Answer to Question 1
For a cross-sectional design, researchers take a cross section of a population across the different age groups and compare them on some characteristic. For example, if they were trying to understand the development of alcohol abuse and dependence, they could take groups of adolescents at 12, 15, and 17 years of age and assess their beliefs about alcohol use. In cross-sectional designs, the participants in each age group are called cohorts. The members of each cohort are the same age at the same time and thus have all been exposed to similar experiences. Members of one cohort differ from members of other cohorts in age and in their exposure to cultural and historical experiences. Differences among cohorts in their opinions may be related to their respective cognitive and emotional development at these different ages and to their dissimilar experiences. This cohort effect, the confounding of age and experience, is a limitation of the cross-sectional design.

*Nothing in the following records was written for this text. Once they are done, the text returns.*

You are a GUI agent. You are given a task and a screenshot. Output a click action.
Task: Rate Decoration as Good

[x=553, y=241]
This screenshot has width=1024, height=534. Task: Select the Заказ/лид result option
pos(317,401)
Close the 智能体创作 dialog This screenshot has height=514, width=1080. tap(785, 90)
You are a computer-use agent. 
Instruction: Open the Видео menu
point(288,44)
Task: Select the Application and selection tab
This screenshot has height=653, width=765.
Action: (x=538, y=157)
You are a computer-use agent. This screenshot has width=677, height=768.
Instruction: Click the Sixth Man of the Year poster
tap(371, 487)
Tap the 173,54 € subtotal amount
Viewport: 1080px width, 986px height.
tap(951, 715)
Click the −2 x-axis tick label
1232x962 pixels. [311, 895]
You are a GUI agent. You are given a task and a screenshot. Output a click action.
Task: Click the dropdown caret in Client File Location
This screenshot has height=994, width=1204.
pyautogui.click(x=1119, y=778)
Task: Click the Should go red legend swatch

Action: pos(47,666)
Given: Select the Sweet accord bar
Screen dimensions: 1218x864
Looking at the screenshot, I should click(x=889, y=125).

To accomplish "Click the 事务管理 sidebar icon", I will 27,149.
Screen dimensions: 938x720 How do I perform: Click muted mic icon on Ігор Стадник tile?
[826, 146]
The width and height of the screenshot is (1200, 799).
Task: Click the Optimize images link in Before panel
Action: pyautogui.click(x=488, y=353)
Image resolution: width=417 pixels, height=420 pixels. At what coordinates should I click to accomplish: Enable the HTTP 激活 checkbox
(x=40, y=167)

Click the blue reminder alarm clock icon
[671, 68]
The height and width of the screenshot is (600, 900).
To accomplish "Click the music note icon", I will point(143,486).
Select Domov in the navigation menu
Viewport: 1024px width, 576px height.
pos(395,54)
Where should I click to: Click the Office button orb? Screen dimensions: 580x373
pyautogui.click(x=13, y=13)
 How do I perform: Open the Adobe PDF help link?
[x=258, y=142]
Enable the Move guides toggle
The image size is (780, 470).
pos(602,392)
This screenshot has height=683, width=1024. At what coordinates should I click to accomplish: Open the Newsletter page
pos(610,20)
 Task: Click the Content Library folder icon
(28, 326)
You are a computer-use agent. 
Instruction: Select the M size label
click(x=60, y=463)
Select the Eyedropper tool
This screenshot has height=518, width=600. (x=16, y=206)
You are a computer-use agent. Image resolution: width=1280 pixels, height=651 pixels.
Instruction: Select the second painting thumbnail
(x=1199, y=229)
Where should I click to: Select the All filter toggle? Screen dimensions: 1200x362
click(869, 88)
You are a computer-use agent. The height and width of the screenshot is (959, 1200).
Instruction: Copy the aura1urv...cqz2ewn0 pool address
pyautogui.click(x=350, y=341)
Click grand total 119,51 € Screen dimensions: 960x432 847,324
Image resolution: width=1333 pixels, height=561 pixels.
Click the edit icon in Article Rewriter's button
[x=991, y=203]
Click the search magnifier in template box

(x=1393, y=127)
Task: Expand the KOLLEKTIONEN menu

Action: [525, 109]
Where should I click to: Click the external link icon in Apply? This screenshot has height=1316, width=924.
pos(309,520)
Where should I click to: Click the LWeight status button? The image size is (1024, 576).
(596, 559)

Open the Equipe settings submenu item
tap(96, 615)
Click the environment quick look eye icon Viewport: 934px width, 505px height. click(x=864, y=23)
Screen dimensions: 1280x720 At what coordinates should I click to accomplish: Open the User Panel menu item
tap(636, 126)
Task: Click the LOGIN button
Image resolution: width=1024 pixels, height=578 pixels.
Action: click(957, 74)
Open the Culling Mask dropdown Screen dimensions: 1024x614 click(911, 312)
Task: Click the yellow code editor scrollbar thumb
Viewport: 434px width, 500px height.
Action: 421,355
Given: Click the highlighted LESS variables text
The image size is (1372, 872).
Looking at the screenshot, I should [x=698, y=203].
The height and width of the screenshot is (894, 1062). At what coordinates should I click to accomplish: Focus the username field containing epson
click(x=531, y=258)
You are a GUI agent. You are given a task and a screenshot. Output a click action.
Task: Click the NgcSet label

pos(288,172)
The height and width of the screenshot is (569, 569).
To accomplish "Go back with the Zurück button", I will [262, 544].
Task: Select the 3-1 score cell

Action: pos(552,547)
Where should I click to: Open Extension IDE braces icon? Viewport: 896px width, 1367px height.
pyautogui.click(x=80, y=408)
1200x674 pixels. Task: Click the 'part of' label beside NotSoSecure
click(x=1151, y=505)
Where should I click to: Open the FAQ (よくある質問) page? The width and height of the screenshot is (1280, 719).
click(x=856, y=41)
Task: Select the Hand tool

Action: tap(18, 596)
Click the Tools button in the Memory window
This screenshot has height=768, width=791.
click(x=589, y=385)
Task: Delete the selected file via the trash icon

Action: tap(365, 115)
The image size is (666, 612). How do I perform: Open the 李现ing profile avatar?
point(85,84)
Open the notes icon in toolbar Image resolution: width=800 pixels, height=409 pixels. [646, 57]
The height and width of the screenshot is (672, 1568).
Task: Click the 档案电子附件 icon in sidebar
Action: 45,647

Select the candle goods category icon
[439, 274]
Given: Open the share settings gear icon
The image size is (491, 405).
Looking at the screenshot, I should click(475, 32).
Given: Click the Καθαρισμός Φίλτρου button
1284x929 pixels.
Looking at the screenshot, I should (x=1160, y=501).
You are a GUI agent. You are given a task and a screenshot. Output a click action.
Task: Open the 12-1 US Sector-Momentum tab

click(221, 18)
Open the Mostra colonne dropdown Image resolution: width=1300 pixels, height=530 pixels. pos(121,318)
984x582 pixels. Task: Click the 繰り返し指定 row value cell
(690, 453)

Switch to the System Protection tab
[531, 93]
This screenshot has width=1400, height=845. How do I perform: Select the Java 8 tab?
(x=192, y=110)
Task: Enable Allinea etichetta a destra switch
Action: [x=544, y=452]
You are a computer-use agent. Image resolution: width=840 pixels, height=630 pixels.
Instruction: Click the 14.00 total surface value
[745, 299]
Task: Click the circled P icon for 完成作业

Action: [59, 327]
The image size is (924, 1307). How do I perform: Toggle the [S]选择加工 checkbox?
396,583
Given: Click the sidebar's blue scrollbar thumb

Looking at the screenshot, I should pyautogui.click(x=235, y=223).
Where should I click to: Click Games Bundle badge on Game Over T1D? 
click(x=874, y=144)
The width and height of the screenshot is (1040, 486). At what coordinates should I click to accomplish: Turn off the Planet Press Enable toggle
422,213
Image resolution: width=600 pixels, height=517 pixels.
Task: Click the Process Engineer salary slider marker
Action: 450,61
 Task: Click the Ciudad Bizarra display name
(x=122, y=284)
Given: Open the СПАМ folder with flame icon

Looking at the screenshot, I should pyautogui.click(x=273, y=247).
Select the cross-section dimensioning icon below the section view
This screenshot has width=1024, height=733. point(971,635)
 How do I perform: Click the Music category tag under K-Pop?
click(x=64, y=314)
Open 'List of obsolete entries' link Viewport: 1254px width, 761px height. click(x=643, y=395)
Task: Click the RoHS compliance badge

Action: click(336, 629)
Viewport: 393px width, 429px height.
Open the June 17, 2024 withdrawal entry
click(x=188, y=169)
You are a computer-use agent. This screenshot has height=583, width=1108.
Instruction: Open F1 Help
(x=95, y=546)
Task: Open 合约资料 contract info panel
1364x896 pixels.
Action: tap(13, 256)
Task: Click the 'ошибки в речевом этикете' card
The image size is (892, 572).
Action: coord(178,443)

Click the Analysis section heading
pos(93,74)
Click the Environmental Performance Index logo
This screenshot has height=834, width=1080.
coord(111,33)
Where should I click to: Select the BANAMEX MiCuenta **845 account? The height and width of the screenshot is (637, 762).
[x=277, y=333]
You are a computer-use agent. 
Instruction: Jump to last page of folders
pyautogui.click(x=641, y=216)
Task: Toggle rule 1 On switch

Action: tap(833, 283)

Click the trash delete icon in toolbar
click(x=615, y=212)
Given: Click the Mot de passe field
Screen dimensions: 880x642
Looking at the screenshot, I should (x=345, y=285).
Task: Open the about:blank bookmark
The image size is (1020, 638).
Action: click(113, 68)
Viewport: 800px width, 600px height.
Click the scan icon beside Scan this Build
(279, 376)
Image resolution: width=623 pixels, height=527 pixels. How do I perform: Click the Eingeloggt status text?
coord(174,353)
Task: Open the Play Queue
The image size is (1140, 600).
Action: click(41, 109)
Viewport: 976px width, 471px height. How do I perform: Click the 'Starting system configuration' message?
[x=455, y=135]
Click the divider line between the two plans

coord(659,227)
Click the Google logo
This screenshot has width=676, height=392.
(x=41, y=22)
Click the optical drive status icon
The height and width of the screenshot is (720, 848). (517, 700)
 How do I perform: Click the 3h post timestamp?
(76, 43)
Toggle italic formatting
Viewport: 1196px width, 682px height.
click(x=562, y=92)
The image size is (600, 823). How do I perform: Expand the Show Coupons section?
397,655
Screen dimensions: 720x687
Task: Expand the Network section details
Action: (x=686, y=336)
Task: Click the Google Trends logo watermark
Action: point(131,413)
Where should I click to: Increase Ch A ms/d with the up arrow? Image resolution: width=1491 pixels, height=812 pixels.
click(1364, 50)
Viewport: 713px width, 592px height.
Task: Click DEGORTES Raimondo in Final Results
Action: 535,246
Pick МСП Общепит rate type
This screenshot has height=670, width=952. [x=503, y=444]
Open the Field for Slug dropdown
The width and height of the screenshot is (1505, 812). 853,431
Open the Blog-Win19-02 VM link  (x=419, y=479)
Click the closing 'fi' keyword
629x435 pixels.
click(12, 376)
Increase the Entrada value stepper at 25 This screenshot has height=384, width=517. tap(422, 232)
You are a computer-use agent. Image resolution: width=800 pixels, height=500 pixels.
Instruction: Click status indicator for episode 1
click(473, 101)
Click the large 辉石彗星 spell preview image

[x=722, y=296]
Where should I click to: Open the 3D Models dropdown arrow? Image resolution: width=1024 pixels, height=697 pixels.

One question not answered by cross-sectional designs is how problems develop in individuals. Rather than looking at different groups of people of differing ages, researchers may follow one group over time and assess change in its members directly. The advantages of longitudinal designs are that they do not suffer from cohort effect problems, and they allow researchers to assess individual change. Imagine conducting a major longitudinal study: not only must the researcher persevere over months and years, but so must the people who participate in the study. They must remain willing to continue in the project, and the researcher must hope they will not move away or, worse, die. Longitudinal research is costly and time-consuming. Finally, longitudinal designs can suffer from a phenomenon similar to the cohort effect on cross-sectional designs. The cross-generational effect involves trying to generalize the findings to groups whose experiences are different from those of the study participants.
Answer to Question 2
In psychological research, statistical significance typically means that the probability of obtaining the observed effect by chance is small. When one obtains statistical difference, is it an important difference? The difficulty is in the distinction between statistical significance (a mathematical calculation about the difference between groups) and clinical significance (whether or not the difference was meaningful for those affected). Concern for the clinical significance of results has led researchers to develop statistical methods that address not just that groups are different but also how large these differences are, or effect size. Calculating the actual statistical measures involves fairly sophisticated procedures that take into account how much each treated and untreated person in a research study improves or worsens. In other words, instead of just looking at the results of the group as a whole, individual differences are considered as well.